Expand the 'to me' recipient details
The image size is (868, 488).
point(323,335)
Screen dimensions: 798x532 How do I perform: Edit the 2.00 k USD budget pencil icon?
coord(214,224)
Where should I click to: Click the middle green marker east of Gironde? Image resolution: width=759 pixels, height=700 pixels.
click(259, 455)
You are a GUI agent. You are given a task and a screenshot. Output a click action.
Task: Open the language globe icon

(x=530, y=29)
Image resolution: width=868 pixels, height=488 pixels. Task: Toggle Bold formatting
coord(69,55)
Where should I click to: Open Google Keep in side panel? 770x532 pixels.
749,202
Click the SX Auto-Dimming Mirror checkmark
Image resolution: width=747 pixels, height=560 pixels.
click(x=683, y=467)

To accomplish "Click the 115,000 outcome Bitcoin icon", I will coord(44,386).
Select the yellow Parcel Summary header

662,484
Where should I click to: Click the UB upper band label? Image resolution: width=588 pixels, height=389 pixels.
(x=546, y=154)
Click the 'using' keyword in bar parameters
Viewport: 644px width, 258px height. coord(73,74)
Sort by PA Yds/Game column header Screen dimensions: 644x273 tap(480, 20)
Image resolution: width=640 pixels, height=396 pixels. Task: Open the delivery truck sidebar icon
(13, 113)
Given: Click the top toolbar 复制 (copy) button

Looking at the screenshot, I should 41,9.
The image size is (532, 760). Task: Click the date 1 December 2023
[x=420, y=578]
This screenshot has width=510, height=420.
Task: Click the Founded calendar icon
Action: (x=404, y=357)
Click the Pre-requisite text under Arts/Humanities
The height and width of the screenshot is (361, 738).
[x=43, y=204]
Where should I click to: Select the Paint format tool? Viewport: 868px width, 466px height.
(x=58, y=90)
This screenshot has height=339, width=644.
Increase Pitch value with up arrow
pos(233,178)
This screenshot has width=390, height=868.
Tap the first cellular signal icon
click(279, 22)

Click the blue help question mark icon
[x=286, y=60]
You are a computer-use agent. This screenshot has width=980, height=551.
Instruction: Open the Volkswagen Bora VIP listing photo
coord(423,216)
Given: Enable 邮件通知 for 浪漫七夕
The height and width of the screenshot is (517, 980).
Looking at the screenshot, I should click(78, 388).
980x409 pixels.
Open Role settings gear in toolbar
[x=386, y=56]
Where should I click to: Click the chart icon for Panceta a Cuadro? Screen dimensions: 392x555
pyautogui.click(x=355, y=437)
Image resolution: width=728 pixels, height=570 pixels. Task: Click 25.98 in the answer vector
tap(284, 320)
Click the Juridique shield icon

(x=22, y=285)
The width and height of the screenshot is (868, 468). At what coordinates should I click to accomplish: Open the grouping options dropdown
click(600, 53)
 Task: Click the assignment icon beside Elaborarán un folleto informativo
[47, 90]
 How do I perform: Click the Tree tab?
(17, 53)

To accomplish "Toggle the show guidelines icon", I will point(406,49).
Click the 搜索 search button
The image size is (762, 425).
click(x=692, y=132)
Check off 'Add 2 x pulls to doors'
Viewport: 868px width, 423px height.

⁂

:: EXERCISE ::
Go through the listing above and pull out each line containing the word "agent".

:: REPLY TO THE EXERCISE ::
You are a GUI agent. You are given a task and a screenshot. Output a click action.
You are a computer-use agent. This screenshot has width=980, height=551.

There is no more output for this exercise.